Washington poet captures award for best collection
Published 7:01 pm Monday, June 20, 2016
It takes a creative mind to pluck moments from time and capture them with the written word. It takes a different type of discipline to face down a blank piece of paper and let the mind wonder where it will.
John Hoppenthaler has mastered both. A Washington resident and professor of creative writing and literature at East Carolina University, Hoppenthaler’s third book of poetry, “Domestic Garden,” recently won the 2016 Brockmann-Campbell Award for best book of poetry by a North Carolinian in 2015. The award is given annually by the North Carolina Poetry Society.
That he is both a North Carolinian and a poet would have come to a surprise to a younger version of himself — the New Yorker and Yankees fan who wanted to be a sportswriter when he grew up. The love of language was natural and it was college, and some poetry professors, who turned his thoughts in the direction of poetry, he said.
“I liked it. I could do it. It interested me, and I’ve just never stopped,” Hoppenthaler said.
“Domestic Garden,” published by Carnegie Mellon UP, follows two previously published collections, “Lives of Water” and “Anticipate the Coming Reservoir.” It’s described by the publisher as a look at the remnants of the American dream: “What devotion might mean and look like in our time is at the book’s heart. The poems, written in a variety of styles, offer testimony and uncover, row by row, what remains viable in a garden they hope to resurrect.”
Hoppenthaler does not settle for a single style of poetry. Rather, he goes where the words direct him.
“It keeps it interesting. I don’t get bored,” Hoppenthaler said. “Sometimes, just switching forms or styles will help me get a poem written, and I think it’s more interesting for the reader too, to give them some variety.”
He attributes the freedom from a defined style as the product of “an eclectic nature.”
“My musical tastes, my reading tastes, my food tastes — I don’t have any one particular style. The book has a handful of formal poems, free verse, narrative poems. You’ll find a wide variety of form.”
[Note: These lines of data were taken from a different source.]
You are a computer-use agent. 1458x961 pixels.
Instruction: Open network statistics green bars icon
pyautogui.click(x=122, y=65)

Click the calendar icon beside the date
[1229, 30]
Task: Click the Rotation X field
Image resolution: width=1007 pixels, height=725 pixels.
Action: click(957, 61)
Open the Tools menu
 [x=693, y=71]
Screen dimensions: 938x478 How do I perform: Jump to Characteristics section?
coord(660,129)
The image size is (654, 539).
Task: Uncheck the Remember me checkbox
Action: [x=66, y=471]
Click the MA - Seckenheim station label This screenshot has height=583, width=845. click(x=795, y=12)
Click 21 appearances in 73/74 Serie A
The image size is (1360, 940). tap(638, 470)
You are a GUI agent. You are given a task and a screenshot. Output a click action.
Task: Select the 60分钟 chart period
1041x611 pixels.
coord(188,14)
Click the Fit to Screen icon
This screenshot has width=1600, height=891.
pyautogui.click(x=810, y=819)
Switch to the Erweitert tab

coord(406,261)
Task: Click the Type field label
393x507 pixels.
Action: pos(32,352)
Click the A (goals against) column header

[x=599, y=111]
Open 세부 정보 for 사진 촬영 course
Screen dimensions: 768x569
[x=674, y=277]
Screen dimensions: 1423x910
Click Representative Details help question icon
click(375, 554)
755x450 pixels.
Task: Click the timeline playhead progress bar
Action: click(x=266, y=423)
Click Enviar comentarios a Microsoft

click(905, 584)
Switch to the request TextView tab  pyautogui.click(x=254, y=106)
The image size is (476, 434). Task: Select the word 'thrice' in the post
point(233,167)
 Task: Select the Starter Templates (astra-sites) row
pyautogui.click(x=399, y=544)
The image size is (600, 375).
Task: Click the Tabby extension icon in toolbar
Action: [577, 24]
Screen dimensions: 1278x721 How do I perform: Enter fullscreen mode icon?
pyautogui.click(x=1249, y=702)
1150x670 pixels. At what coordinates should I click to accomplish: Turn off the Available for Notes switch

Readers will find sonnets peppered with Haiku in a single poem, “Anna’s Garden.” They’ll also find snapshots of typically eastern North Carolina experiences: “The Weather Down Here” is set in the drive-thru lane of Washington barbecue restaurant Hog Heaven.
It’s the ability to create poetry from such everyday places and occurrences that defines Hoppenthaler as an artist and poet.
“I think most of us kind of go through life with blinders on. We don’t see the amazing things around us,” Hoppenthaler said. “It’s a totally different process of writing than prose, a research paper or something like that. It’s more a process of discovery.”
His process, he said, takes two different forms: a mapping out internally of a poem before a single word is written or free association, in which thoughts and ideas flow naturally and he whittles away at words until the work is created, much like a sculptor would with a chosen medium.
“Basically, it becomes this process where I don’t really know where it’s going to go, what it’s about. That’s the more fun way. … If I sit down trying to write something, generally it turns out badly,” he laughed.
While Hoppenthaler has received past awards, the Brockmann-Campbell Award is an acknowledgment of his work as not only a poet, but as a North Carolinian.
“This prize somehow helps me, you know — that I’m part of North Carolina,” Hoppenthaler said. “I’m very honored.”